• [PROBLEM DESCRIPTION]
Lines before the one containing "Where should I" are not wanted; restate the rest below word for word, through the last line, but drop any pictures.

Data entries
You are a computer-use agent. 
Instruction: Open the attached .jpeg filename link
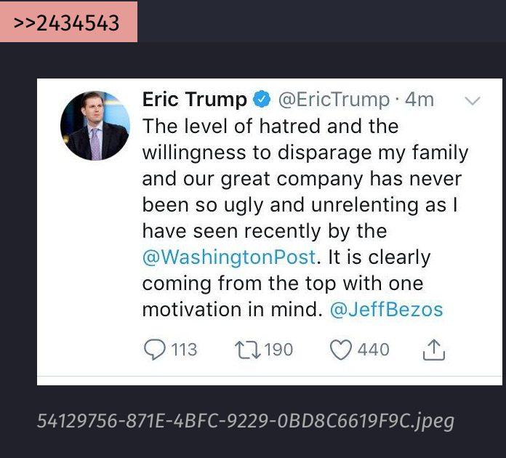coord(246,421)
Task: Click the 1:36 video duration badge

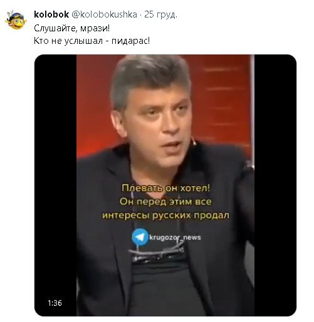Action: click(x=55, y=303)
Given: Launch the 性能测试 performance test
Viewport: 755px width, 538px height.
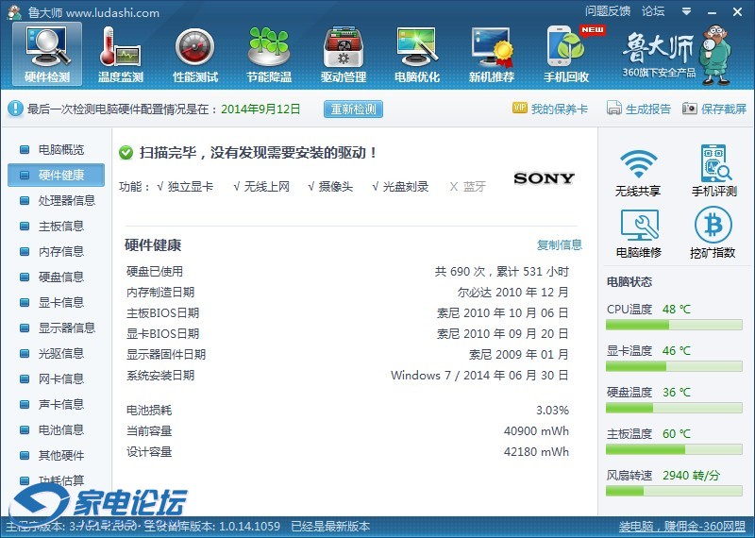Looking at the screenshot, I should pyautogui.click(x=194, y=55).
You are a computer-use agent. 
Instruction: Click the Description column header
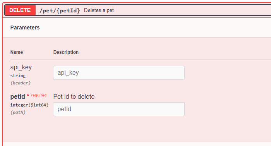tap(66, 52)
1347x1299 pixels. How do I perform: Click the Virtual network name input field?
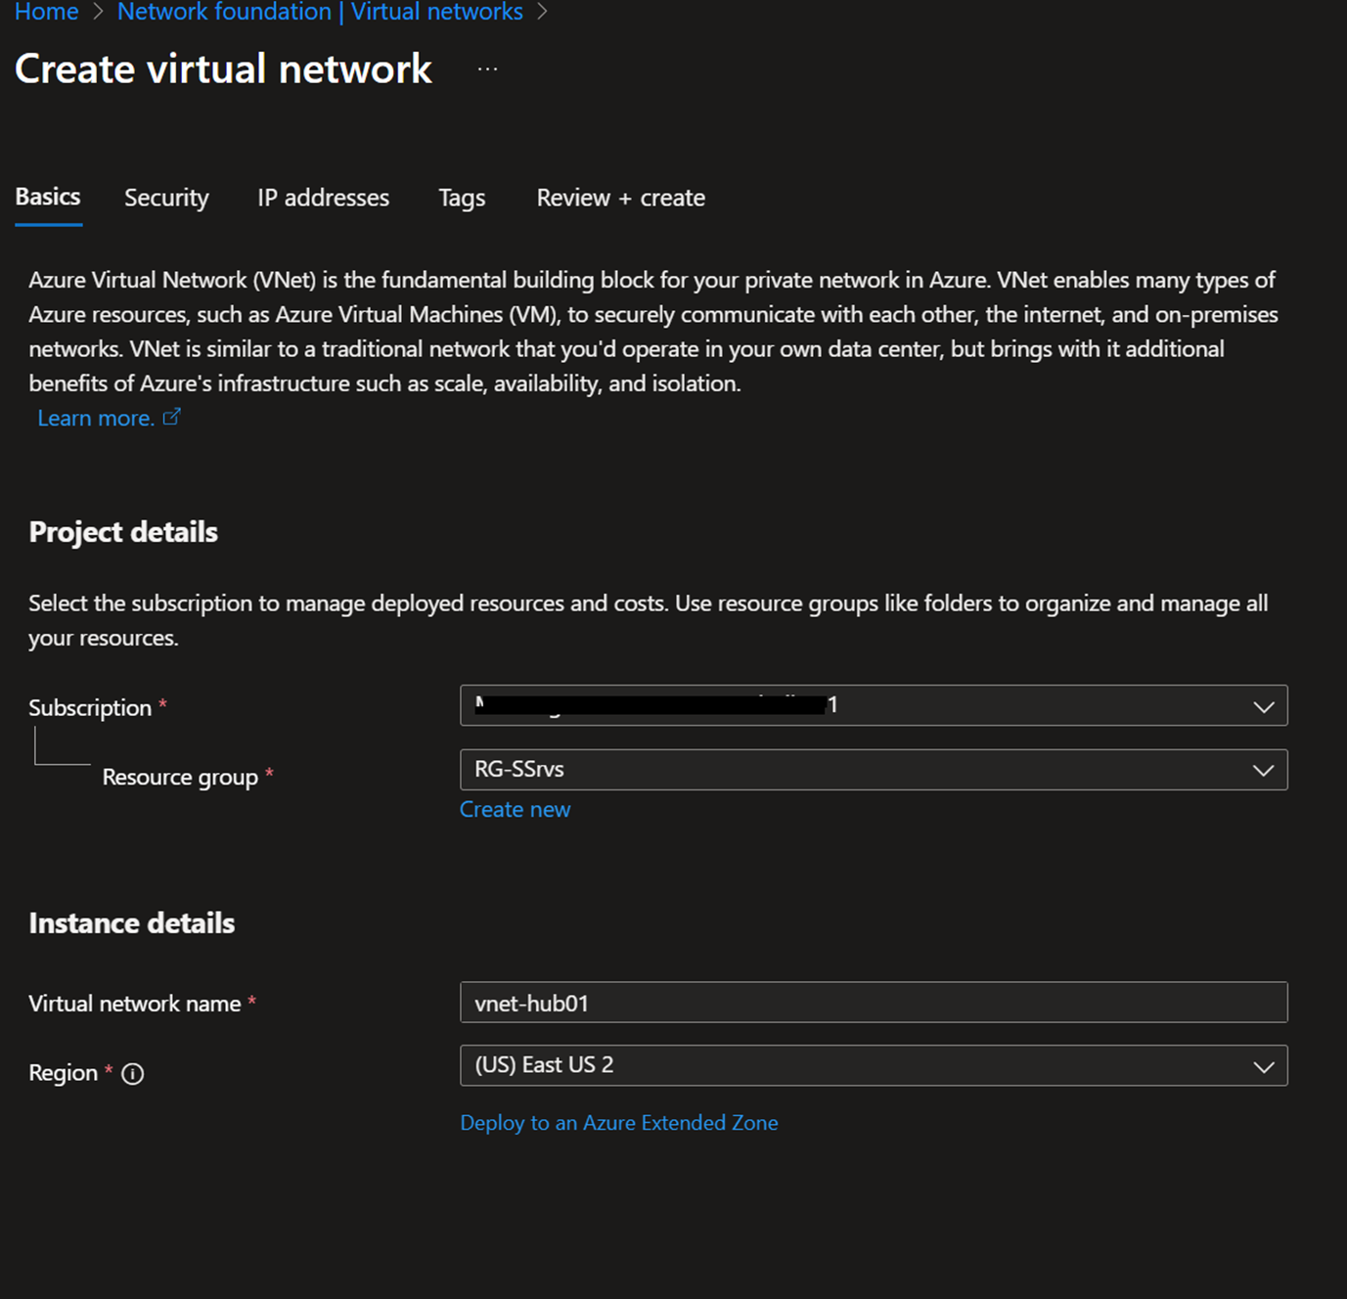pyautogui.click(x=873, y=1003)
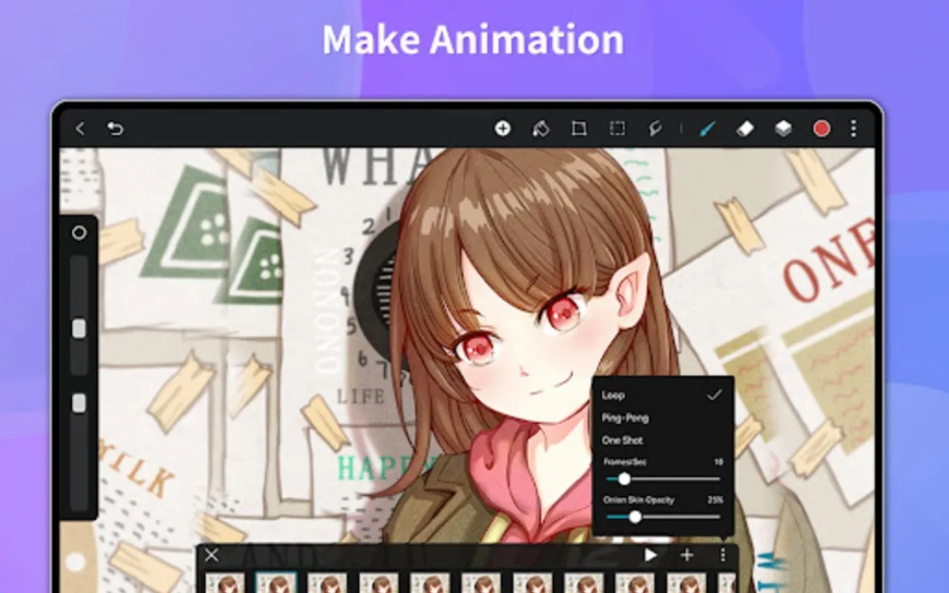Open the red color swatch
Screen dimensions: 949x593
pos(821,128)
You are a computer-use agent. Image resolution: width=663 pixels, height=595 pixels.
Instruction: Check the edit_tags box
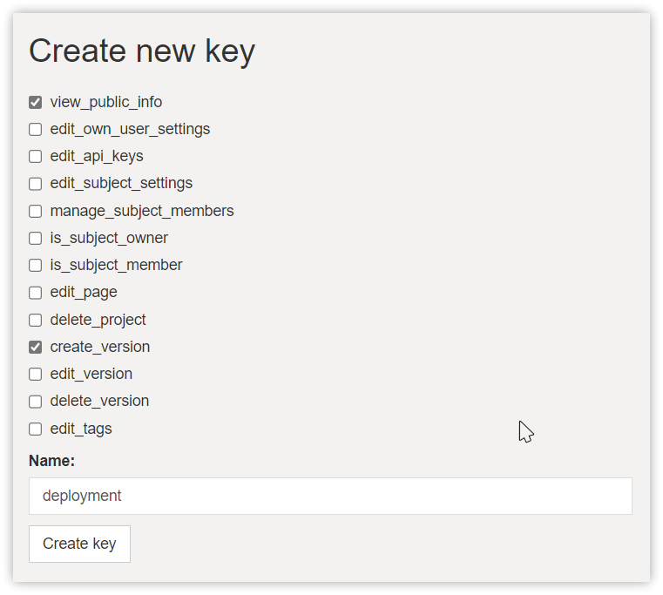tap(36, 429)
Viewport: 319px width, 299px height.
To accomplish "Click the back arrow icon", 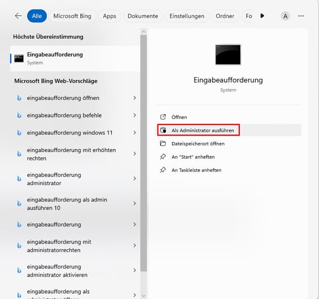I will point(18,16).
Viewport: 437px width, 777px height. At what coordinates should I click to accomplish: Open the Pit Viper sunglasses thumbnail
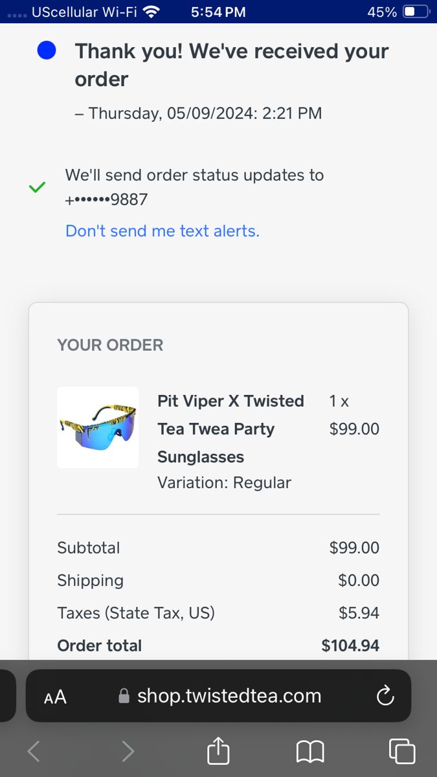[x=98, y=427]
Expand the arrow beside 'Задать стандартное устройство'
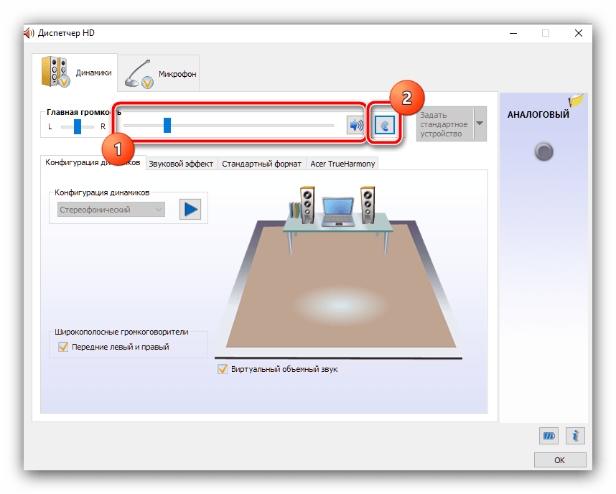The width and height of the screenshot is (616, 494). coord(480,124)
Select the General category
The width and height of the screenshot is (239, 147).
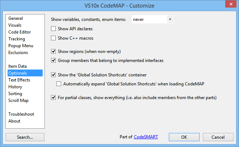pyautogui.click(x=16, y=18)
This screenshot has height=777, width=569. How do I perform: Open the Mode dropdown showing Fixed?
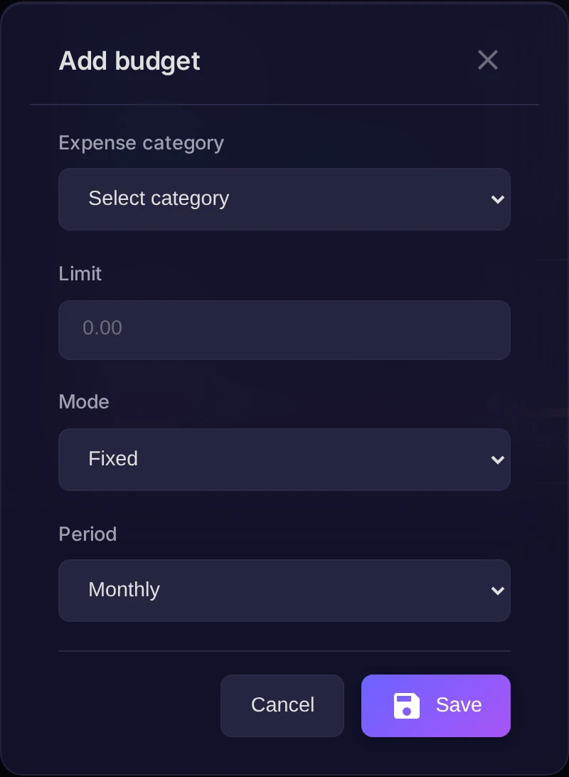[285, 460]
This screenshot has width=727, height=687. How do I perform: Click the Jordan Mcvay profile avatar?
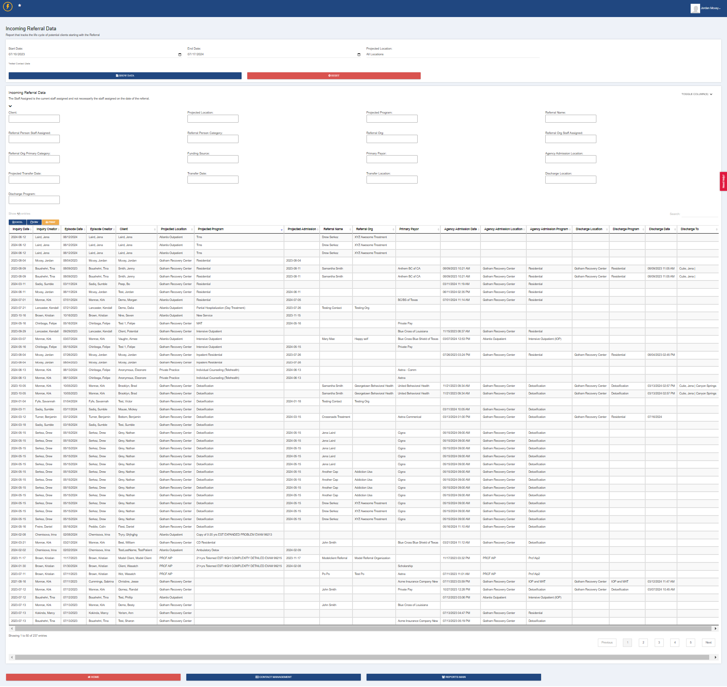click(695, 8)
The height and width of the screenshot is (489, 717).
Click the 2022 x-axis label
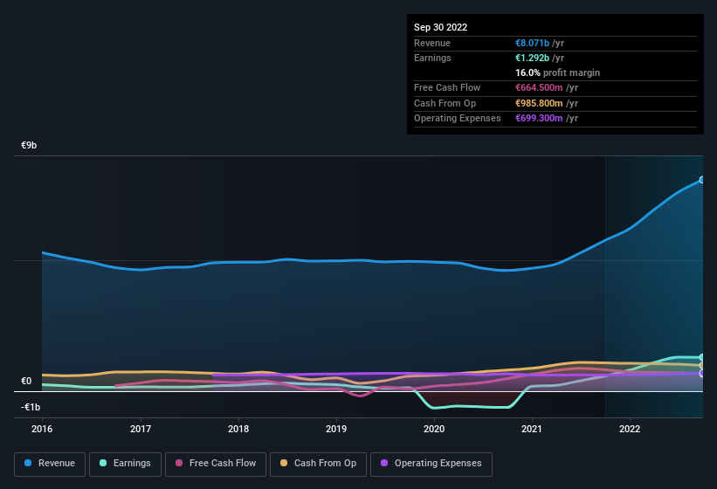coord(630,429)
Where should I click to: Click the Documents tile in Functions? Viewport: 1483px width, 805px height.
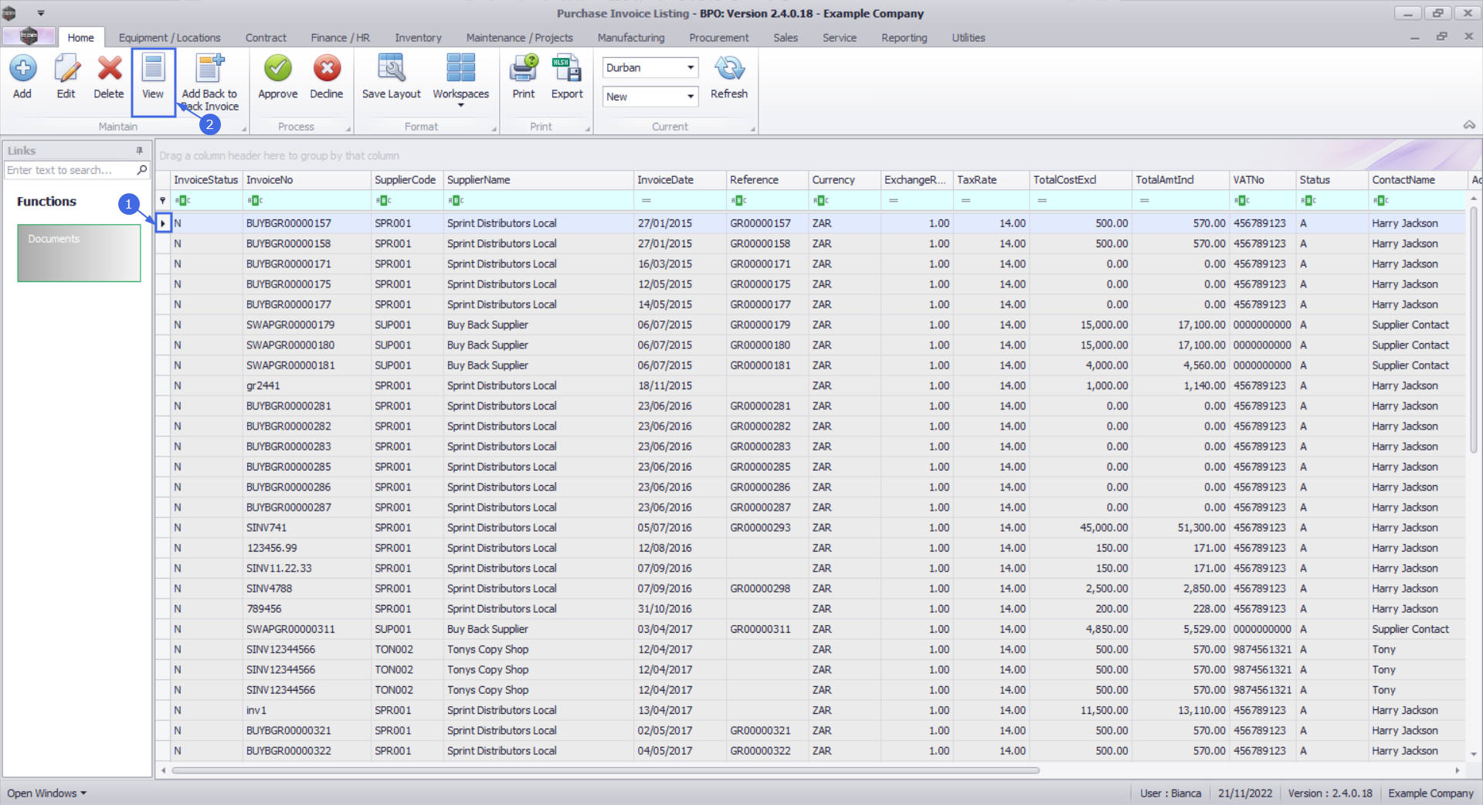tap(79, 253)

• [WRITTEN SOLUTION]
Where should I click to: Click the Documents tile in Functions? Viewport: 1483px width, 805px height.
tap(79, 253)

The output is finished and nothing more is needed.